Start Source document

Jaccard Similarity of Neighborhoods (Single Source)

Supported Graph Characteristics

Unweighted edges

Homogeneous vertex types

The Jaccard index measures the relative overlap between two sets. To compare two vertices by Jaccard similarity, first select a set of values for each vertex. For example, a set of values for a Person could be the cities the Person has lived in. Then the Jaccard index is computed for the two vectors.

The Jaccard index of two sets A and B is defined as follows:

\[Jaccard(A,B)=\frac{|A \cap B|}{|A \cup B|}\]

The value ranges from 0 to 1. If A and B are identical, then \(Jaccard(A, B) = 1\). If both A and B are empty, we define the value to be 0.

Specifications

tg_jaccard_nbor_ss (VERTEX source, STRING e_type, STRING rev_e_type,  INT top_k = 100,
  BOOL print_accum = TRUE, STRING similarity_edge_type = "",STRING file_path = "")

End Source document
Start Provided data

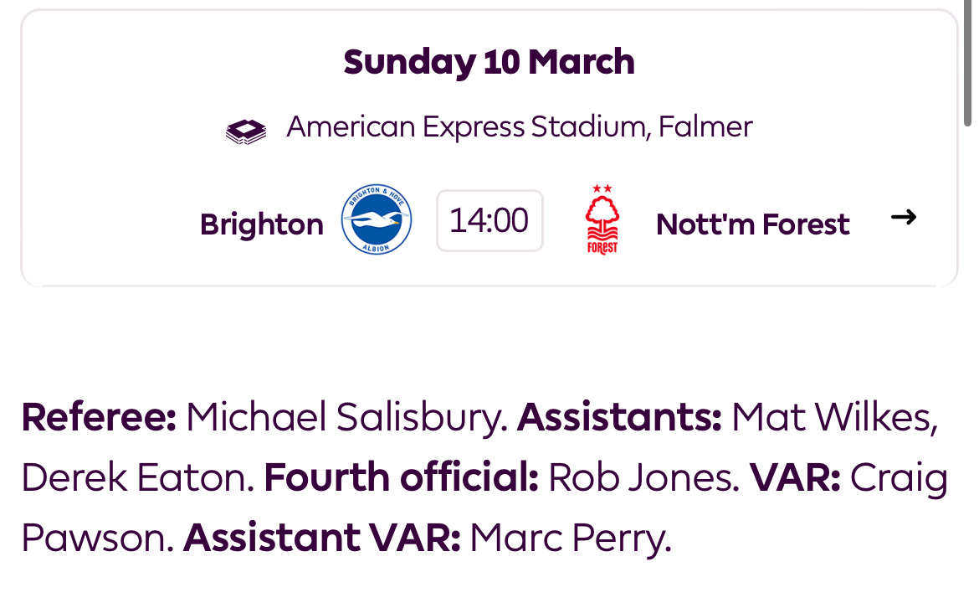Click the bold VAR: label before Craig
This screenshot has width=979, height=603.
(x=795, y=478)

End Provided data
Start Provided data

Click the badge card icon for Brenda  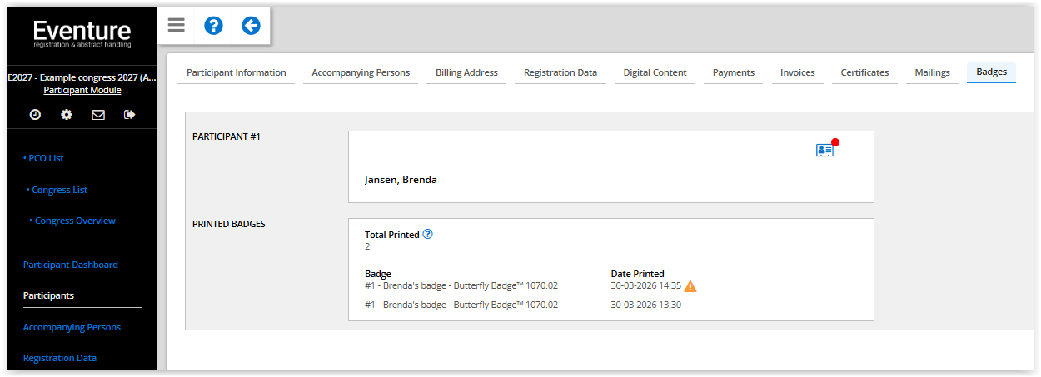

End Provided data

#### What you need to do:
Print the passage from the Jaccard similarity page starting with "Supported Graph Characteristics" and going on through "value to be 0.", word for word.

#### Task answer:
Supported Graph Characteristics

Unweighted edges

Homogeneous vertex types

The Jaccard index measures the relative overlap between two sets. To compare two vertices by Jaccard similarity, first select a set of values for each vertex. For example, a set of values for a Person could be the cities the Person has lived in. Then the Jaccard index is computed for the two vectors.

The Jaccard index of two sets A and B is defined as follows:

\[Jaccard(A,B)=\frac{|A \cap B|}{|A \cup B|}\]

The value ranges from 0 to 1. If A and B are identical, then \(Jaccard(A, B) = 1\). If both A and B are empty, we define the value to be 0.